𝐌𝐢𝐧-𝐌𝐚𝐱 𝐯𝐬 𝐃𝐞𝐦𝐚𝐧𝐝-𝐁𝐚𝐬𝐞𝐝 𝐒𝐭𝐨𝐫𝐞 𝐑𝐞𝐩𝐥𝐞𝐧𝐢𝐬𝐡𝐦𝐞𝐧𝐭: 𝐖𝐡𝐚𝐭 𝐀𝐜𝐭𝐮𝐚𝐥𝐥𝐲 𝐖𝐨𝐫𝐤𝐬?
In retail, few decisions are as quietly powerful as store replenishment logic. While it may sit within supply chain or inventory management teams, the ripple effect of replenishment reaches far beyond warehouses and stockrooms. It influences sell-through rates, stock availability, markdown pressure, working capital deployment, and ultimately the customer’s experience in-store and across channels.

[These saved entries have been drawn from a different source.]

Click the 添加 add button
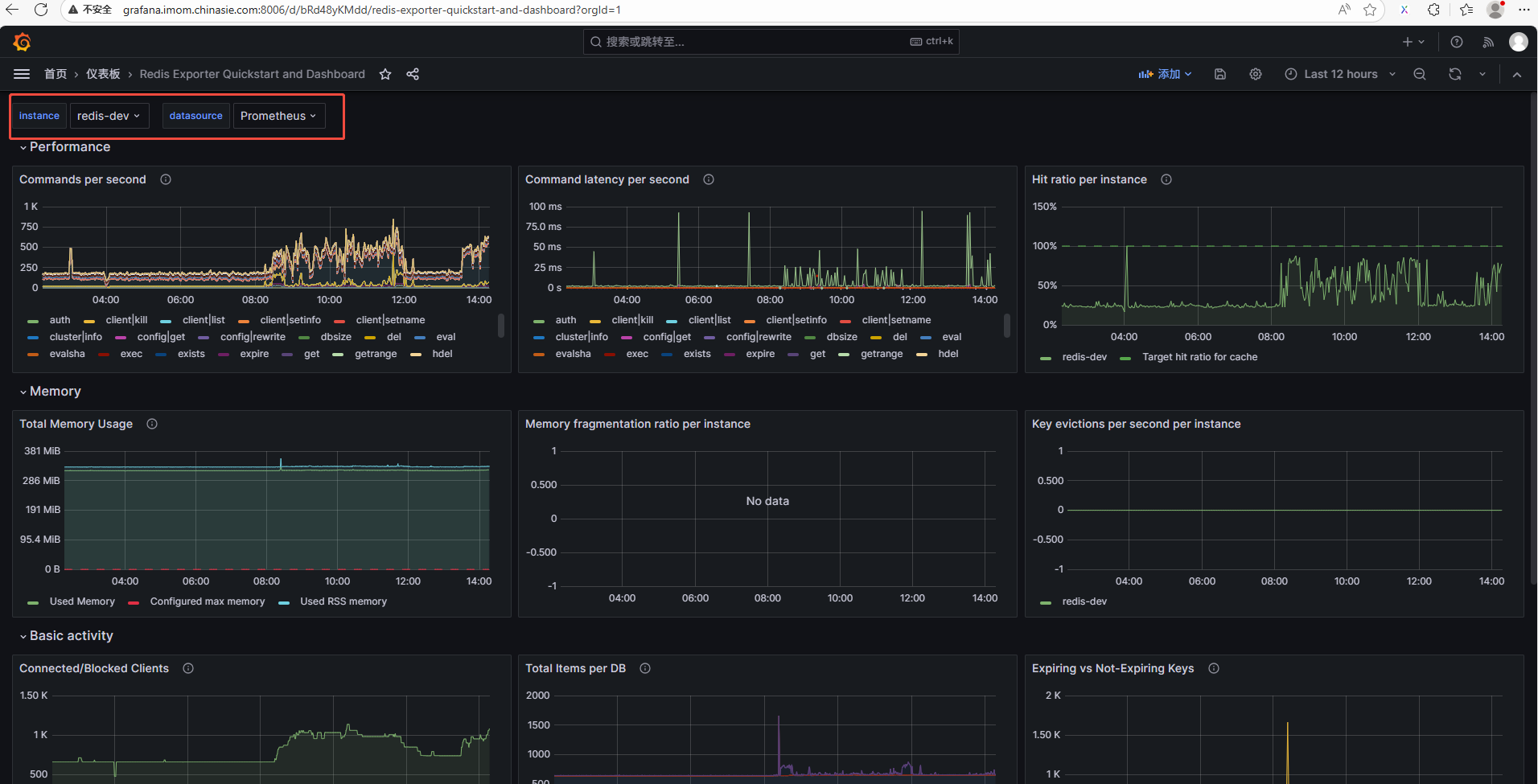The height and width of the screenshot is (784, 1538). 1165,74
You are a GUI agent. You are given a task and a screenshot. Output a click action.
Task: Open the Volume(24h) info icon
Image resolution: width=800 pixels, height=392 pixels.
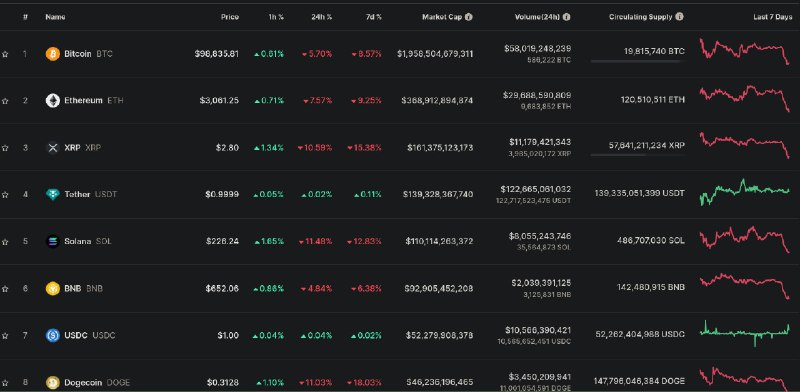click(566, 17)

Yet, many retailers inherit their replenishment model rather than strategically choosing it. Min-Max logic has long been the default approach because it is simple, structured, and predictable. On the other hand, demand-based replenishment promises dynamic responsiveness, using historical sales data and forecasting to adjust stock levels in real time. As retail networks grow and omnichannel complexity increases, this shift toward more data-driven models has accelerated.
But the real conversation is not about replacing one method with another. It is about alignment.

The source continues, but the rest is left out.